§ What you need to do
Your output should be the whole listing, identical to the original.

§ Supplied records
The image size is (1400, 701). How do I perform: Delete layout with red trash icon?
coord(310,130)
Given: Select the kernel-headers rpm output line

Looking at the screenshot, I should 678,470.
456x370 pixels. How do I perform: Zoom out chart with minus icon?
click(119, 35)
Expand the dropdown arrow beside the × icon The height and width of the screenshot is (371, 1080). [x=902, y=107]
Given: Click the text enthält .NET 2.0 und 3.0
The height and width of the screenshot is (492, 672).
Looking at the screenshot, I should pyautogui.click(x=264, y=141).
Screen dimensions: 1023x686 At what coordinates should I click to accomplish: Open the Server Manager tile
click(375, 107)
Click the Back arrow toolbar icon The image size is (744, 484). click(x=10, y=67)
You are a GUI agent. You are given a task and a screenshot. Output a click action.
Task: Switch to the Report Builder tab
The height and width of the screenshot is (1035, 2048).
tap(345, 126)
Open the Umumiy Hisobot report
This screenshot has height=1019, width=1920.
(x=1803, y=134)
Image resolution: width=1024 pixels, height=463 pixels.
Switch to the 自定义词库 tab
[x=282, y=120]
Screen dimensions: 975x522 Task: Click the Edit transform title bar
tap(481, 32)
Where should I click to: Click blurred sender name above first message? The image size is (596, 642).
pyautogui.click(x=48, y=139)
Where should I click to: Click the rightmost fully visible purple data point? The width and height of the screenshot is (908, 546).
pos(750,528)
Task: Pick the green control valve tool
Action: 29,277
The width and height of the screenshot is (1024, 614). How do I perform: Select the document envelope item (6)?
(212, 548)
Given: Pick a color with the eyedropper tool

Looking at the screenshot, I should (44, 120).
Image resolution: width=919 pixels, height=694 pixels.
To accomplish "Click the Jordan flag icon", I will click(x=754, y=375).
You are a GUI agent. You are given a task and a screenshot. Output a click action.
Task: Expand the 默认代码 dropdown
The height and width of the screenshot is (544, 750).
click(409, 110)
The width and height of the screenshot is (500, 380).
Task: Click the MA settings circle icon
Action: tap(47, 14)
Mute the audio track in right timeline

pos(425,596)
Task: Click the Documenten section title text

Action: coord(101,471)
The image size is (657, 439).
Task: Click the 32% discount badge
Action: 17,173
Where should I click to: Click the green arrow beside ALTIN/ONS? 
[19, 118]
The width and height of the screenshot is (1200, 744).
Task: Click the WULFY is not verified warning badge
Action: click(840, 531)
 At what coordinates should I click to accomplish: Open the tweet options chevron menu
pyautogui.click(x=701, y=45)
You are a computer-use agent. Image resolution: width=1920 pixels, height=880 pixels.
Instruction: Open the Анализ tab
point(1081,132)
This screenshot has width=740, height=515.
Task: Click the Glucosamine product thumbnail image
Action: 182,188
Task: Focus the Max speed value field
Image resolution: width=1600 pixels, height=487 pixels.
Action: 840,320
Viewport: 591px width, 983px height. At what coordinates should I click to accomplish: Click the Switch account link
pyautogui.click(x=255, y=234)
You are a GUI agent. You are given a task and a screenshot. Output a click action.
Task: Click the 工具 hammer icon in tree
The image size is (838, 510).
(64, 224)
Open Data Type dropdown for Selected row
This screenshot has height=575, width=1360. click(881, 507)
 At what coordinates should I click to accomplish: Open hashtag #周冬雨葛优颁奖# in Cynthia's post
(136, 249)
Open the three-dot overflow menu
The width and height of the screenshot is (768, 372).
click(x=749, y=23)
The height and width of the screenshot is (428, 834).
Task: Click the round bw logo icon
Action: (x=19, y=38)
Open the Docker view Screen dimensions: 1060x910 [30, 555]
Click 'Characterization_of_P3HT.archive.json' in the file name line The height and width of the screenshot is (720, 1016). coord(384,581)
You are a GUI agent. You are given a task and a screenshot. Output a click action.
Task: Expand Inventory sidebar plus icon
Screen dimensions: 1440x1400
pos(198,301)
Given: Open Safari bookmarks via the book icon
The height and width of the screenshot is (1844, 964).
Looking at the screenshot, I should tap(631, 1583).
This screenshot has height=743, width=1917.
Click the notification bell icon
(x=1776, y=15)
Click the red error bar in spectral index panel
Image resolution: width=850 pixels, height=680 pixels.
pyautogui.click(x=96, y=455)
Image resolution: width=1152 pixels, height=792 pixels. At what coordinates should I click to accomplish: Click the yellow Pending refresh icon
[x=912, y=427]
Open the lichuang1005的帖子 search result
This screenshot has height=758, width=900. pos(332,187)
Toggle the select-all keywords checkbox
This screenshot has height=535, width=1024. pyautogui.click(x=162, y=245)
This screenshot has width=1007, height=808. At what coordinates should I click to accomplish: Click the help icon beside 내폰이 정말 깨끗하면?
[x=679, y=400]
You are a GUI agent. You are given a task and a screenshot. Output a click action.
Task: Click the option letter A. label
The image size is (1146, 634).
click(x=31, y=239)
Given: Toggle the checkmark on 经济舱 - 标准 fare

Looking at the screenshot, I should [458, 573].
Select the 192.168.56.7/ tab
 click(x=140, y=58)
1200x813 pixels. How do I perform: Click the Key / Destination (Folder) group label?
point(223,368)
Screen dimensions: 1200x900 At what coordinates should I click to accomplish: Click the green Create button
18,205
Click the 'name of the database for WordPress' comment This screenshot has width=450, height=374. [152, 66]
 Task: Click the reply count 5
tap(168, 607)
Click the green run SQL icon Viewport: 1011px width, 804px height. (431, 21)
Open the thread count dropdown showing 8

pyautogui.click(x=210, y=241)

§ Task solution
The image size is (1400, 701). How do I perform: Delete layout with red trash icon?
coord(310,130)
Given: Select the kernel-headers rpm output line

Looking at the screenshot, I should 678,470.
456x370 pixels. How do I perform: Zoom out chart with minus icon?
click(119, 35)
Expand the dropdown arrow beside the × icon The height and width of the screenshot is (371, 1080). [x=902, y=107]
Given: Click the text enthält .NET 2.0 und 3.0
The height and width of the screenshot is (492, 672).
Looking at the screenshot, I should pyautogui.click(x=264, y=141).
Screen dimensions: 1023x686 At what coordinates should I click to accomplish: Open the Server Manager tile
click(375, 107)
Click the Back arrow toolbar icon The image size is (744, 484). click(x=10, y=67)
You are a GUI agent. You are given a task and a screenshot. Output a click action.
Task: Switch to the Report Builder tab
The height and width of the screenshot is (1035, 2048).
tap(345, 126)
Open the Umumiy Hisobot report
This screenshot has height=1019, width=1920.
(x=1803, y=134)
Image resolution: width=1024 pixels, height=463 pixels.
Switch to the 自定义词库 tab
[x=282, y=120]
Screen dimensions: 975x522 Task: Click the Edit transform title bar
tap(481, 32)
Where should I click to: Click blurred sender name above first message? The image size is (596, 642).
pyautogui.click(x=48, y=139)
Where should I click to: Click the rightmost fully visible purple data point? The width and height of the screenshot is (908, 546).
pos(750,528)
Task: Pick the green control valve tool
Action: 29,277
The width and height of the screenshot is (1024, 614). How do I perform: Select the document envelope item (6)?
(212, 548)
Given: Pick a color with the eyedropper tool

Looking at the screenshot, I should (44, 120).
Image resolution: width=919 pixels, height=694 pixels.
To accomplish "Click the Jordan flag icon", I will click(x=754, y=375).
You are a GUI agent. You are given a task and a screenshot. Output a click action.
Task: Expand the 默认代码 dropdown
The height and width of the screenshot is (544, 750).
click(409, 110)
The width and height of the screenshot is (500, 380).
Task: Click the MA settings circle icon
Action: tap(47, 14)
Mute the audio track in right timeline

pos(425,596)
Task: Click the Documenten section title text

Action: coord(101,471)
The image size is (657, 439).
Task: Click the 32% discount badge
Action: 17,173
Where should I click to: Click the green arrow beside ALTIN/ONS? 
[19, 118]
The width and height of the screenshot is (1200, 744).
Task: Click the WULFY is not verified warning badge
Action: click(840, 531)
 At what coordinates should I click to accomplish: Open the tweet options chevron menu
pyautogui.click(x=701, y=45)
You are a computer-use agent. Image resolution: width=1920 pixels, height=880 pixels.
Instruction: Open the Анализ tab
point(1081,132)
This screenshot has width=740, height=515.
Task: Click the Glucosamine product thumbnail image
Action: 182,188
Task: Focus the Max speed value field
Image resolution: width=1600 pixels, height=487 pixels.
Action: 840,320
Viewport: 591px width, 983px height. At what coordinates should I click to accomplish: Click the Switch account link
pyautogui.click(x=255, y=234)
You are a GUI agent. You are given a task and a screenshot. Output a click action.
Task: Click the 工具 hammer icon in tree
The image size is (838, 510).
(64, 224)
Open Data Type dropdown for Selected row
This screenshot has height=575, width=1360. click(881, 507)
 At what coordinates should I click to accomplish: Open hashtag #周冬雨葛优颁奖# in Cynthia's post
(136, 249)
Open the three-dot overflow menu
The width and height of the screenshot is (768, 372).
click(x=749, y=23)
The height and width of the screenshot is (428, 834).
Task: Click the round bw logo icon
Action: (x=19, y=38)
Open the Docker view Screen dimensions: 1060x910 [30, 555]
Click 'Characterization_of_P3HT.archive.json' in the file name line The height and width of the screenshot is (720, 1016). coord(384,581)
You are a GUI agent. You are given a task and a screenshot. Output a click action.
Task: Expand Inventory sidebar plus icon
Screen dimensions: 1440x1400
pos(198,301)
Given: Open Safari bookmarks via the book icon
The height and width of the screenshot is (1844, 964).
Looking at the screenshot, I should tap(631, 1583).
This screenshot has height=743, width=1917.
Click the notification bell icon
(x=1776, y=15)
Click the red error bar in spectral index panel
Image resolution: width=850 pixels, height=680 pixels.
pyautogui.click(x=96, y=455)
Image resolution: width=1152 pixels, height=792 pixels. At what coordinates should I click to accomplish: Click the yellow Pending refresh icon
[x=912, y=427]
Open the lichuang1005的帖子 search result
This screenshot has height=758, width=900. pos(332,187)
Toggle the select-all keywords checkbox
This screenshot has height=535, width=1024. pyautogui.click(x=162, y=245)
This screenshot has width=1007, height=808. At what coordinates should I click to accomplish: Click the help icon beside 내폰이 정말 깨끗하면?
[x=679, y=400]
You are a GUI agent. You are given a task and a screenshot. Output a click action.
Task: Click the option letter A. label
The image size is (1146, 634).
click(x=31, y=239)
Given: Toggle the checkmark on 经济舱 - 标准 fare

Looking at the screenshot, I should [458, 573].
Select the 192.168.56.7/ tab
 click(x=140, y=58)
1200x813 pixels. How do I perform: Click the Key / Destination (Folder) group label?
point(223,368)
Screen dimensions: 1200x900 At what coordinates should I click to accomplish: Click the green Create button
18,205
Click the 'name of the database for WordPress' comment This screenshot has width=450, height=374. [152, 66]
 Task: Click the reply count 5
tap(168, 607)
Click the green run SQL icon Viewport: 1011px width, 804px height. (431, 21)
Open the thread count dropdown showing 8

pyautogui.click(x=210, y=241)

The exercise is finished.